### Petikan Teks
Korupsi yang sudah mengakar tidak cukup diberantas hanya dengan operasi tangkap tangan. Upaya itu penting, tetapi sifatnya represif. Solusi mendasar justru terletak pada pendidikan sebagai investasi jangka panjang. Pendidikan yang utuh berarti membangun manusia seutuhnya secara berkelanjutan yaitu, menyeimbangkan jasmani, akal, dan ruhani dengan tetap berorientasi pada nilai-nilai ketuhanan. Tujuannya bukan hanya menghasilkan individu yang cerdas, tetapi juga berkarakter kuat demi kemaslahatan Bangsa. Melalui proses belajar yang demikian, nilai kejujuran, tanggung jawab, dan amanah dapat ditanamkan sejak dini.

Penelitian Safrur Riza dan Barrulwalidin (2024) menegaskan bahwa pendidikan Islam, dengan kekuatan nilai moralnya, mampu menjadi benteng integritas generasi muda. Anak-anak yang dibiasakan dengan budaya transparansi dan anti suap sejak sekolah akan tumbuh dengan kepekaan moral yang lebih kuat ketika dewasa dan memegang jabatan publik.

Pendidikan anti korupsi yang terintegrasi dalam kurikulum adalah bentuk investasi sosial yang hasilnya mungkin tidak instan, tetapi akan nyata dalam beberapa dekade mendatang. Generasi berintegritas akan lebih sulit tergoda oleh praktik koruptif, sehingga pembangunan bangsa dapat berlangsung berkelanjutan. Di sinilah letak peran pendidikan sebagai pondasi, bukan sekadar mencetak sumberdaya manusia, melainkan membentuk manusia seutuhnya, yaitu dengan akal sehat, moralitas, dan spiritualitas. Tanpa investasi serius pada pendidikan integritas, pemberantasan korupsi hanya akan menjadi lingkaran yang berulang.

### Tugas yang Diberikan 1
Tuliskan kembali bagian petikan teks di atas dari "Korupsi yang sudah" sampai "ditanamkan sejak dini.", termasuk kedua bagian itu.
### Tugas yang Diberikan 2
Menurut petikan teks di atas, tiga hal apa yang diseimbangkan oleh pendidikan yang utuh?
### Tugas yang Diberikan 3
Tentukan apakah setiap pernyataan berikut sesuai dengan petikan teks di atas. Jawab ya atau tidak, lalu kutip kata-kata penentunya dari petikan teks.
(a) Operasi tangkap tangan disebut bersifat represif.
(b) Hasil pendidikan antikorupsi dalam kurikulum disebut akan langsung terlihat.
(c) Penelitian Safrur Riza dan Barrulwalidin terbit pada tahun 2023.
Data di bawah ini tidak ada hubungannya dengan petikan teks.

### Baris Data
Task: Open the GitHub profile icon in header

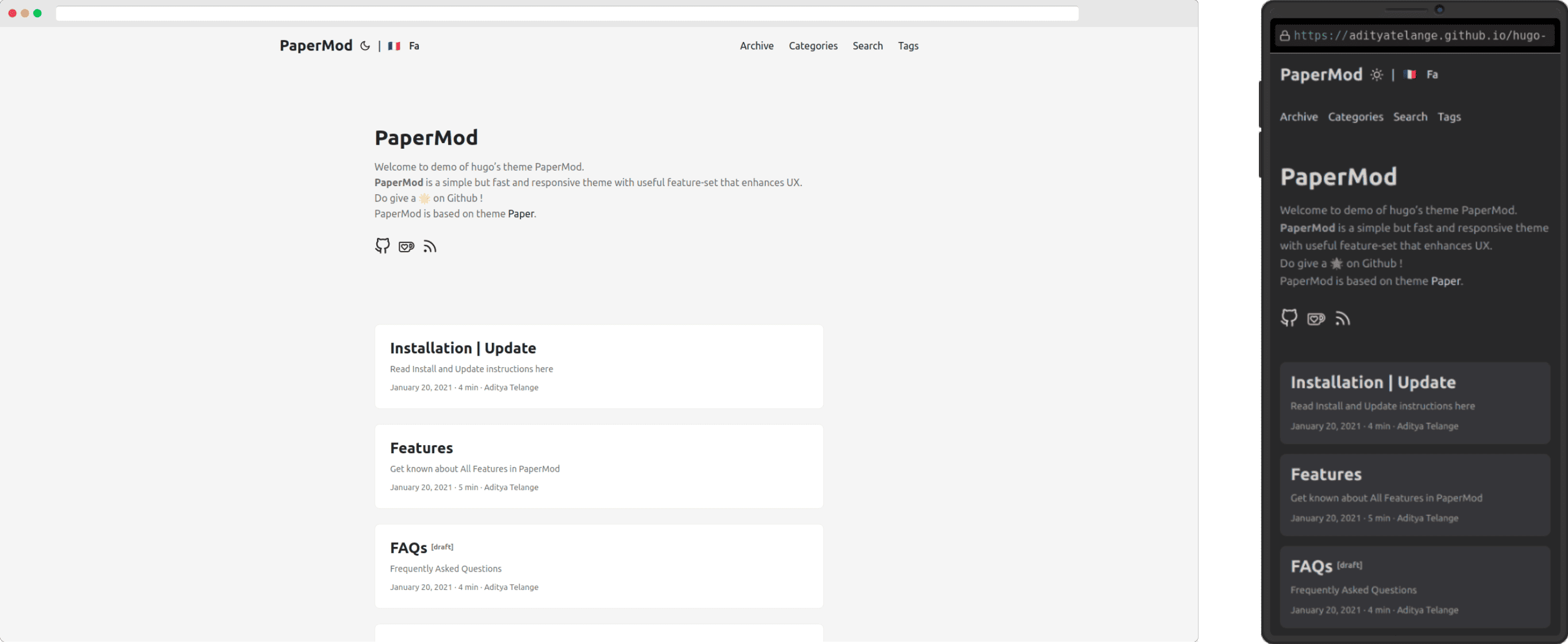Action: click(x=382, y=246)
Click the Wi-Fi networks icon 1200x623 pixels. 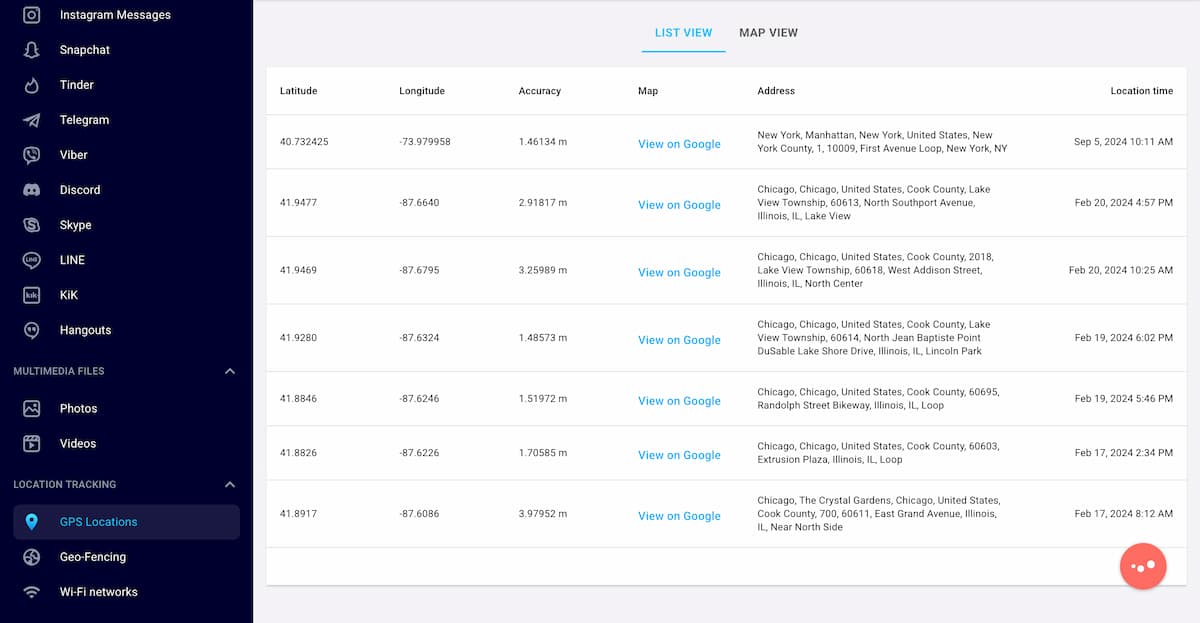point(32,592)
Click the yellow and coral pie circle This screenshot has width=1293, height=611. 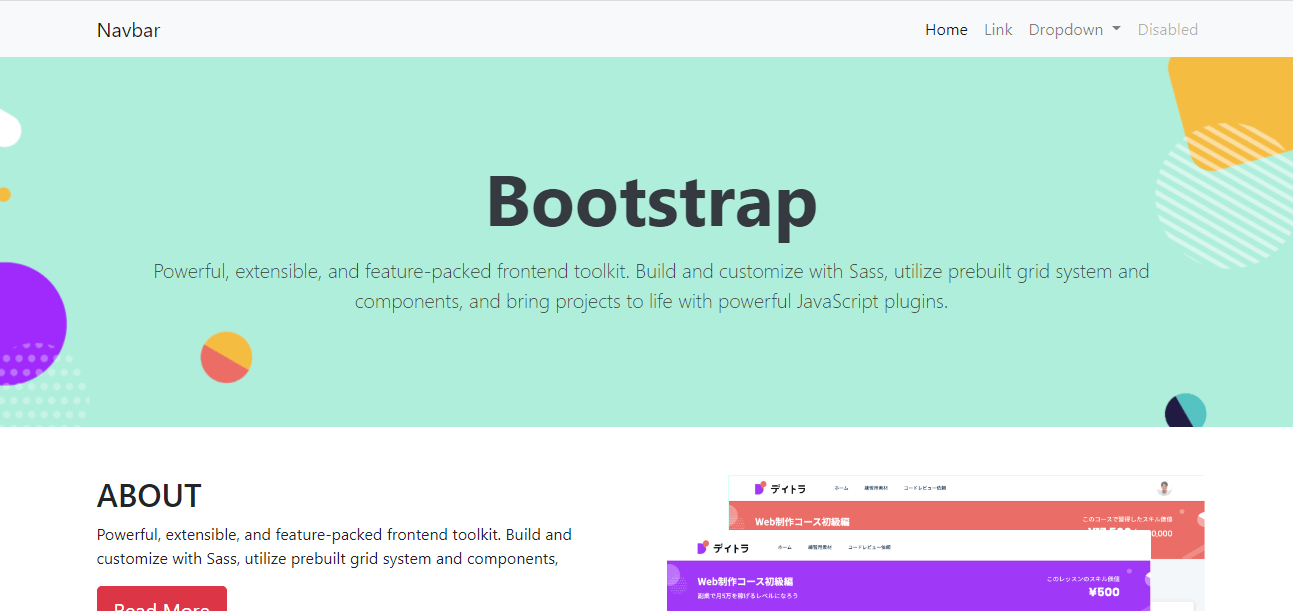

### Jawaban yang Diharapkan 1
Korupsi yang sudah mengakar tidak cukup diberantas hanya dengan operasi tangkap tangan. Upaya itu penting, tetapi sifatnya represif. Solusi mendasar justru terletak pada pendidikan sebagai investasi jangka panjang. Pendidikan yang utuh berarti membangun manusia seutuhnya secara berkelanjutan yaitu, menyeimbangkan jasmani, akal, dan ruhani dengan tetap berorientasi pada nilai-nilai ketuhanan. Tujuannya bukan hanya menghasilkan individu yang cerdas, tetapi juga berkarakter kuat demi kemaslahatan Bangsa. Melalui proses belajar yang demikian, nilai kejujuran, tanggung jawab, dan amanah dapat ditanamkan sejak dini.

### Jawaban yang Diharapkan 2
Jasmani, akal, dan ruhani.

### Jawaban yang Diharapkan 3
(a) Ya: "Upaya itu penting, tetapi sifatnya represif."
(b) Tidak: "hasilnya mungkin tidak instan, tetapi akan nyata dalam beberapa dekade mendatang"
(c) Tidak: "Penelitian Safrur Riza dan Barrulwalidin (2024)"